Neptune is a simple API that enables users to chat with their notes or docs by leveraging Ollama, a local large language model (LLM) provider.
- Ollama: A platform for managing and running large language models locally with ease.
- LangChain Piping and Chaining: Structures complex workflows for advanced query handling.
- Vector Embedding: Converts text into high-dimensional vectors for efficient similarity search.
- Cosine Similarity: Compares and ranks document chunks based on query relevance.

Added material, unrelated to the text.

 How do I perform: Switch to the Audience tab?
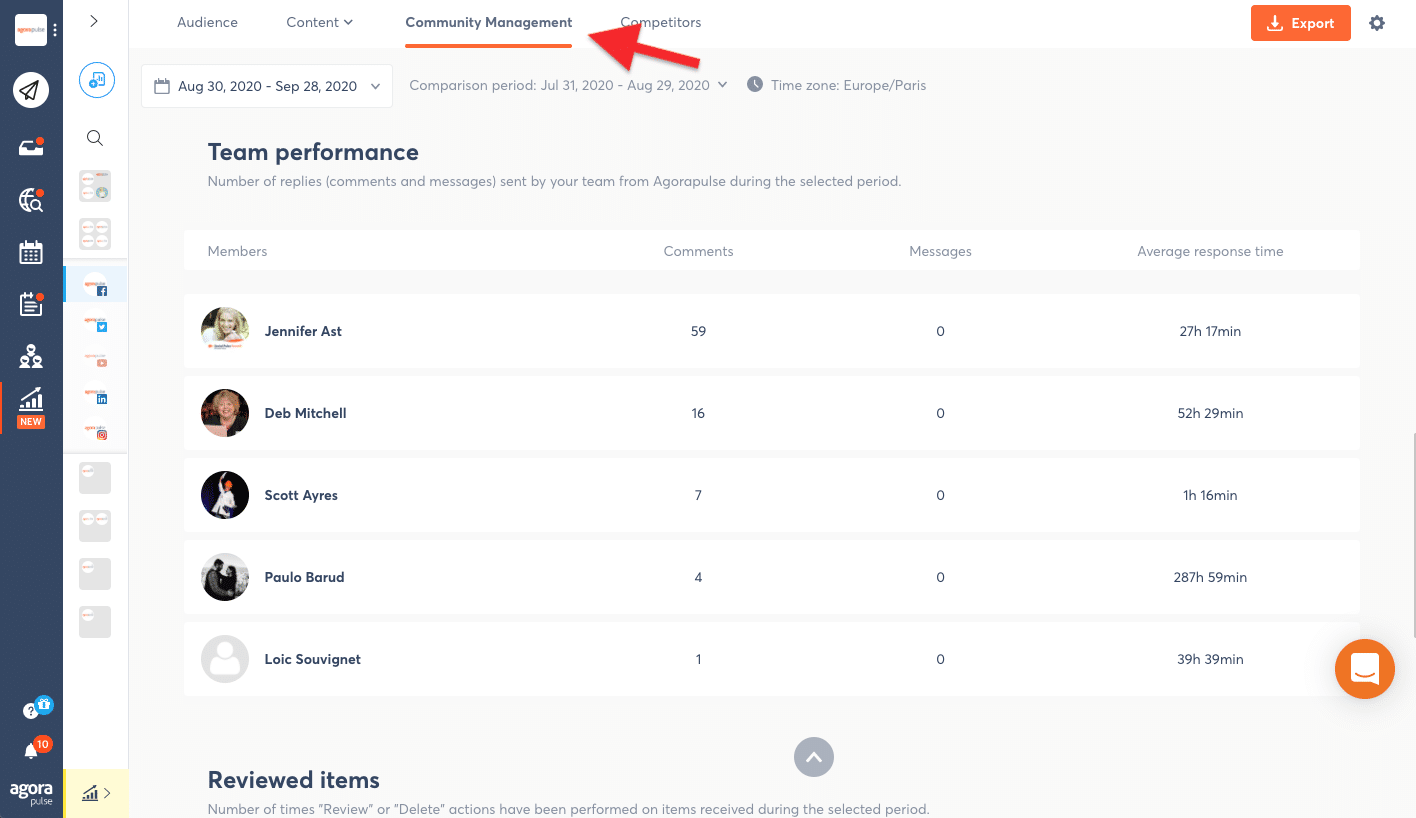(x=207, y=22)
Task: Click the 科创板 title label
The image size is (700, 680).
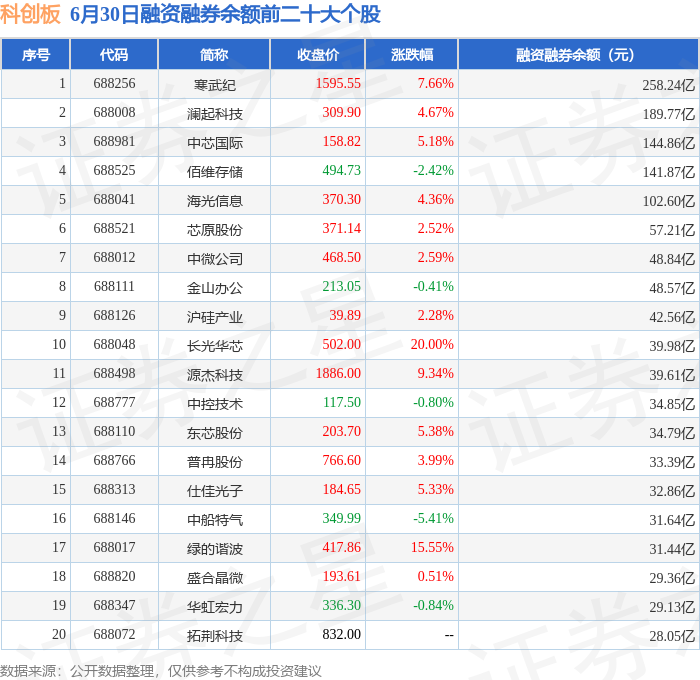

- Prompt Engineering: Designs optimized prompts for generative AI to ensure meaningful responses.
- ollama
- langchain
- pymupdf4llm
- redis
- sentence-transformers
The service is dockerized, making it easy to set up and run. Ensure you have Docker installed and running on your system.
When using Ollama on the Sillicon chips, models will run on the CPU only due to current limitations in Docker.
For Windows or Linux users, the Ollama image can be added as a service in the docker-compose.yaml
. More details can be found here.
To avoid this limitation on macOS, Ollama should be pre-installed on your host machine.
-
Install Ollama on your host. https://ollama.com/download
-
Pull the desired LLM model using Ollama. By default,
llama3.2:3b-instruct-fp16
is set in the configuration file. If you plan to use this model, ensure it is installed by running:ollama pull llama3.2:3b-instruct-fp16
-
Clone the Repository:
git clone https://github.com/your-username/neptune.git
-
Navigate to the Main Directory where
docker-compose.yaml
is located. -
Run
docker compose up
(Make sure you have Docker daemon installed and running).
Swagger can be accessed by visiting http://localhost:8040/docs
after you have followed above steps.